[GIVEN INFORMATION]
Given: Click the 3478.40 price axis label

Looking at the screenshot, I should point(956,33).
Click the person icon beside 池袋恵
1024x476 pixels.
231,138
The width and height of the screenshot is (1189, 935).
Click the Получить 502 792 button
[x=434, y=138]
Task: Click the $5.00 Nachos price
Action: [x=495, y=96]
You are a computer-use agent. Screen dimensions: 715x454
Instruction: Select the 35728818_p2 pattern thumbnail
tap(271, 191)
[/GIVEN INFORMATION]
TO DO
Could you write out all the data exactly as it is given?

ANSWER TO THE PROBLEM
Given: Click the 3478.40 price axis label

Looking at the screenshot, I should point(956,33).
Click the person icon beside 池袋恵
1024x476 pixels.
231,138
The width and height of the screenshot is (1189, 935).
Click the Получить 502 792 button
[x=434, y=138]
Task: Click the $5.00 Nachos price
Action: [x=495, y=96]
You are a computer-use agent. Screen dimensions: 715x454
Instruction: Select the 35728818_p2 pattern thumbnail
tap(271, 191)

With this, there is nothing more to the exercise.